Sementara bagi non muslim, lanjut HNW, dicatatkan langsung kepada pemerintah melalui dinas Pencatatan Sipil (Capil). Hal ini dilakukan dalam rangka toleransi dan menghargai keragaman umat beragama, serta memudahkan mereka baik secara psikologis maupun sosial.
HNW menambahkan, aturan tersebut juga sesuai ketentuan Pasal 29 UUD NRI 1945 yang mengamanatkan negara untuk menjamin agar tiap penduduk dapat beribadat menurut agama dan kepercayaan masing-masing.

Dalam aplikasinya, kata HNW, pembagian kewenangan pencatatan nikah juga sudah ada sejak lahirnya UU No 22 Tahun 1946 tentang Pencatatan Nikah, Talak, dan Rujuk, dan UU No 1 tahun 1974 tentang Perkawinan.
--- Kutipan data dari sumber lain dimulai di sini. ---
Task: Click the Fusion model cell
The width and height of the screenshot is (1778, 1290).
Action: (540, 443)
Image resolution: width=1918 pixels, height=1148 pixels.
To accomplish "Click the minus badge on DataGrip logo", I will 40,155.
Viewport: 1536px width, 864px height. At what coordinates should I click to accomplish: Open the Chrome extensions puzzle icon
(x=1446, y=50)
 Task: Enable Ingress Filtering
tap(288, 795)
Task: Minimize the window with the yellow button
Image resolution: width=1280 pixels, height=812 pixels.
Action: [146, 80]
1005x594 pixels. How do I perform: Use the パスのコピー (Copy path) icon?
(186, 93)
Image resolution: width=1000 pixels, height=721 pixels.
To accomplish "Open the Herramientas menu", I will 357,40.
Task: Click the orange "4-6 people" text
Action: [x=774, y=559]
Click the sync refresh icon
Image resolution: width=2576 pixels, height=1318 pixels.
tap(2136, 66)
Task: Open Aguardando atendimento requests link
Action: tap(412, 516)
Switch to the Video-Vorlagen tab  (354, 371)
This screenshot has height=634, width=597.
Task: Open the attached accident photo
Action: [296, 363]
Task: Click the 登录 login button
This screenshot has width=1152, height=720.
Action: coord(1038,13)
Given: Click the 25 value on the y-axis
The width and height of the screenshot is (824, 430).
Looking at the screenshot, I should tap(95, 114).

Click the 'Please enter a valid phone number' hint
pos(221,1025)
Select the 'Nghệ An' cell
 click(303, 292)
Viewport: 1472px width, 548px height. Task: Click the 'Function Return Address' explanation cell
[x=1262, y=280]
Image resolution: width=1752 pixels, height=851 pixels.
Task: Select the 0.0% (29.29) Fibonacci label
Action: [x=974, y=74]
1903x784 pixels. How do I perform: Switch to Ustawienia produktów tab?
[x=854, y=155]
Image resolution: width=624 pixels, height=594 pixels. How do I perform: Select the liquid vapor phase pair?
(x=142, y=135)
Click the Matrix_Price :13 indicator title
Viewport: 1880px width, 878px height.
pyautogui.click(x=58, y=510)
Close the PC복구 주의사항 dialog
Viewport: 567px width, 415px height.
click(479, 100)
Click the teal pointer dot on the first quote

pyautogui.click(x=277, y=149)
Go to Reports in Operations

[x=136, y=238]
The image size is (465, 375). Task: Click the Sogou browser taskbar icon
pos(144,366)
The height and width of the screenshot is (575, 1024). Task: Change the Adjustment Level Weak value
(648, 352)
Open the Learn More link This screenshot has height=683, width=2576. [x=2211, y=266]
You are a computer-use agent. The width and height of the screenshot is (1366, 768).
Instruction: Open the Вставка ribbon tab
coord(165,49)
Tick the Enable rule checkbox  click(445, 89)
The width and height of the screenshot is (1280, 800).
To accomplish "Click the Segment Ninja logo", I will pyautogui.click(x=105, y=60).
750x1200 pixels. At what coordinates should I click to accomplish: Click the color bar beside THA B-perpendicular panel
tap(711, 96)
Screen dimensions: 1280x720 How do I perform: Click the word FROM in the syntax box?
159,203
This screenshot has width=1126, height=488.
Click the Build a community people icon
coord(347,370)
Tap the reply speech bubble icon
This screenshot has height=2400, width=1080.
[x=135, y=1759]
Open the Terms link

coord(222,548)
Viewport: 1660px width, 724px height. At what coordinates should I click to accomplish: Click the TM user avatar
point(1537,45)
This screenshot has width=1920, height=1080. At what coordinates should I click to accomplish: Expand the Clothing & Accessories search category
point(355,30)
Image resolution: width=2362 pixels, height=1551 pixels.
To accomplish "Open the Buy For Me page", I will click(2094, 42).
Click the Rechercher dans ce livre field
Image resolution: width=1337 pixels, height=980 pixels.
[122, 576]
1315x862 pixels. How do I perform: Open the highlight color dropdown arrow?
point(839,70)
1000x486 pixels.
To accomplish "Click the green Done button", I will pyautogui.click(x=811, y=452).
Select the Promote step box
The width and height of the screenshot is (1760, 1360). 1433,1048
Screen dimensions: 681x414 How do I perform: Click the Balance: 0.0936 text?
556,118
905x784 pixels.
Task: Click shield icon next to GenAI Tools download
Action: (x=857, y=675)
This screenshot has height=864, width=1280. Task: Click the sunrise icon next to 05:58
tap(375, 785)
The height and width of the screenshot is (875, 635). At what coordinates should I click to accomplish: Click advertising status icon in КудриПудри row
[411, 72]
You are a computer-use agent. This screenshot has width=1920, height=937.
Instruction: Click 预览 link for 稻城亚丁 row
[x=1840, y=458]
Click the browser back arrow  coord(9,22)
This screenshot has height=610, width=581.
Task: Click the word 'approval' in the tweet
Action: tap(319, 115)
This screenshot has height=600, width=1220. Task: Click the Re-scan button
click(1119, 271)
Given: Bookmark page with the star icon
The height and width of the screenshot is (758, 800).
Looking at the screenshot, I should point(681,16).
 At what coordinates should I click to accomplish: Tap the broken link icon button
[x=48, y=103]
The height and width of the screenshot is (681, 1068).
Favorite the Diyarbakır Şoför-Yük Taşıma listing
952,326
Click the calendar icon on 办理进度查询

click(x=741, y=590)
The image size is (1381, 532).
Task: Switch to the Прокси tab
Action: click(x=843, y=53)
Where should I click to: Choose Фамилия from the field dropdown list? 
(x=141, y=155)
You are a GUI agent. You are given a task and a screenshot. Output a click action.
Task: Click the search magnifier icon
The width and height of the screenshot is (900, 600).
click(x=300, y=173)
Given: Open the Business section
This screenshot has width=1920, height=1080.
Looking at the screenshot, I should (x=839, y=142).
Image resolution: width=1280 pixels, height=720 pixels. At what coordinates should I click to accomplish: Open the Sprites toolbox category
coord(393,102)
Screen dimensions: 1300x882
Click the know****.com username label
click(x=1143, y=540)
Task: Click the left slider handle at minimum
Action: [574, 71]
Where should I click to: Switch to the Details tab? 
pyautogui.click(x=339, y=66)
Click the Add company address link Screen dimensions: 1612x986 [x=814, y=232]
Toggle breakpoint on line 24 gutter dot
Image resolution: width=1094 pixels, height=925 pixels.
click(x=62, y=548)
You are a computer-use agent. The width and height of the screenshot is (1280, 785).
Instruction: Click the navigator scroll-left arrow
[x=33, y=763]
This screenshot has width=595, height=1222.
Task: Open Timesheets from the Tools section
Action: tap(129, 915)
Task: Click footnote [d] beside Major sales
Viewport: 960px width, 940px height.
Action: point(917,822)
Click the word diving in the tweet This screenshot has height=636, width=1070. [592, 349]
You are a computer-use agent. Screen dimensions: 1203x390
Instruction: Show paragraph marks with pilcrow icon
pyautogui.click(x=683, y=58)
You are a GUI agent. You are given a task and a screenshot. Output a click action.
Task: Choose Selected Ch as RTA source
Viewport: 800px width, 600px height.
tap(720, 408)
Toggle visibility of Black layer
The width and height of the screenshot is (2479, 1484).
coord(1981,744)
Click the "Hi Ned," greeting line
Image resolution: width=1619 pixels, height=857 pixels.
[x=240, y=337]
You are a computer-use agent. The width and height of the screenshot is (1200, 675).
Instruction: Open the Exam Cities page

"Panjangnya masa berlaku UU Pencatatan Nikah dan Perkawinan menunjukkan bahwa urusan pencatatan pernikahan yang memberikan pengakuan atas kekhasan ajaran agama terkait pernikahan tersebut berjalan dengan baik, diterima dan lancar, sebagaimana amanat Undang-Undang Dasar. Apalagi Menag dan publik tentunya tau, bahwa KUA selain perpanjangan dari peradilan agama (Islam) juga merupakan institusi/kantor yang berada di bawah Ditjen Bimas Islam, yang memang tugasnya hanya mengurusi umat Islam saja," ujar Anggota DPR-RI Fraksi PKS ini.

HNW mengungkapkan berdasarkan Peraturan Menteri Agama Nomor 34 Tahun 2016, Kantor Urusan Agama Kecamatan merupakan unit pelaksana Teknis pada Kementerian Agama, yang berada di bawah dan bertanggungjawab kepada Direktur Jenderal Bimbingan Masyarakat Islam.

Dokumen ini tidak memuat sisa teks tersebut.